Why do bees not abandon the hive when it is removed and flee from fire and human danger? I asked bee researcher, Dr. Neelima R Kumar, (ex-Zoology department, Panjab University). Fact is bees are attracted to pheromones or chemicals excreted from the comb and queen bee. ‘’If the queen bee flees after the hive is smoked, the worker bees will also depart after some time. But the comb also emits pheromones and the bees will be re-drawn to it. If the queen bee has died in the smoking process, the bees will continue to remain there as she emits the pheromones. The other worker bees will keep coming back to the hive point on the tree for days, and sometimes even after a year. Individual bees also emit pheromones and recognise each other, their kin etc from the peculiar pheromones each emits,’’ explained Dr Kumar.

NIGHT OF THE KRAITS

Common kraits are cannibalistic. In this picture, the larger krait killed the smaller one after 20 minutes of combat. (Photo: Nikhil Sanger)
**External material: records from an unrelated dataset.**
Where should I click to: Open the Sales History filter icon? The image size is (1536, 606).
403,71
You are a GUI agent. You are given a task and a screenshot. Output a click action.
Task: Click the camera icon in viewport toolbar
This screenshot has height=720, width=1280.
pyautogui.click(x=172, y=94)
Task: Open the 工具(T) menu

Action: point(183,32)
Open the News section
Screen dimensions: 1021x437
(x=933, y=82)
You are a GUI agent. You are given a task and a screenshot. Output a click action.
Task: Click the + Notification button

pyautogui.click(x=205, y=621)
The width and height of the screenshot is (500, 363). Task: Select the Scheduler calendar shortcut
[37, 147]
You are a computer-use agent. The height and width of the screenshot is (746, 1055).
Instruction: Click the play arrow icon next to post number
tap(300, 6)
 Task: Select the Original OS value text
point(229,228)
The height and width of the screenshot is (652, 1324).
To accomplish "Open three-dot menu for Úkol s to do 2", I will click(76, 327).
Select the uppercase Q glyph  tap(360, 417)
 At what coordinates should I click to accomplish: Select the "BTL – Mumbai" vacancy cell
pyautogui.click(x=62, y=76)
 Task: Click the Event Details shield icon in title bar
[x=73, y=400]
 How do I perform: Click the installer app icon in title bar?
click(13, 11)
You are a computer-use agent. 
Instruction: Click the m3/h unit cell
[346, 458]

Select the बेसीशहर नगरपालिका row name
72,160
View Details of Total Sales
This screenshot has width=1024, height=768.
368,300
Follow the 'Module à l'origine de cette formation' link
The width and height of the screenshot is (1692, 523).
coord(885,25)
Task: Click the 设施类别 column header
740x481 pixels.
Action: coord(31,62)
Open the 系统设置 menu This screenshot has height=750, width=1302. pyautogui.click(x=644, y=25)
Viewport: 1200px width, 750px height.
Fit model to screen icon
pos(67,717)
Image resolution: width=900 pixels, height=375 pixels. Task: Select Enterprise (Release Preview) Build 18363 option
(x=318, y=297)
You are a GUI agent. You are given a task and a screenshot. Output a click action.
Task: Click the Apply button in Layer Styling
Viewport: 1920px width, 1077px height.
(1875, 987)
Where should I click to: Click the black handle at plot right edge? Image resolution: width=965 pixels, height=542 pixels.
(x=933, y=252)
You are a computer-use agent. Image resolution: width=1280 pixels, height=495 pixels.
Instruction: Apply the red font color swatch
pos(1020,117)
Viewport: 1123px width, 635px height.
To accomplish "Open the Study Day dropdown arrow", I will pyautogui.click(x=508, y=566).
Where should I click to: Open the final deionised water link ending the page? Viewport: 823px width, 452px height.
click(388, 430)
Over the last 10 days, as humidity has risen, the tricity’s snake-rescue expert Salim Khan is facing sleepless nights. On an average, he is getting two to three emergency calls to rescue snakes in houses, and these invariably turn out to be India’s most venomous land species, the Common krait. Khan says that when his cellphone blares in the wee hours, he knows from experience it will be a krait call. Kraits are nocturnal snakes, known to bite sleeping humans, and even climb beds to snuggle and seek warmth.

Kraits surface everywhere, from seedy Nayagaon tenements to the recent rescue from the Sector 44 house of the younger brother of former mayor Pradeep Chhabra. The krait had hidden under a doorway at the Chhabra house. Another lady from a Sector 31 kothi was frantic until Khan rescued the krait, which was hiding under a newspaper over which her idols and ‘puja’ articles were placed. Snake rescue calls are pouring in from the tricity’s hinterland, including the tricky situation faced by the Badals’ upcoming 7-star eco-resort, Oberoi Sukhvilas, at Pallanpur village. Since the resort has been carved out of pristine jungle and hillocks, dislodged snakes are surfacing here regularly leading to alarm bells ringing in the management.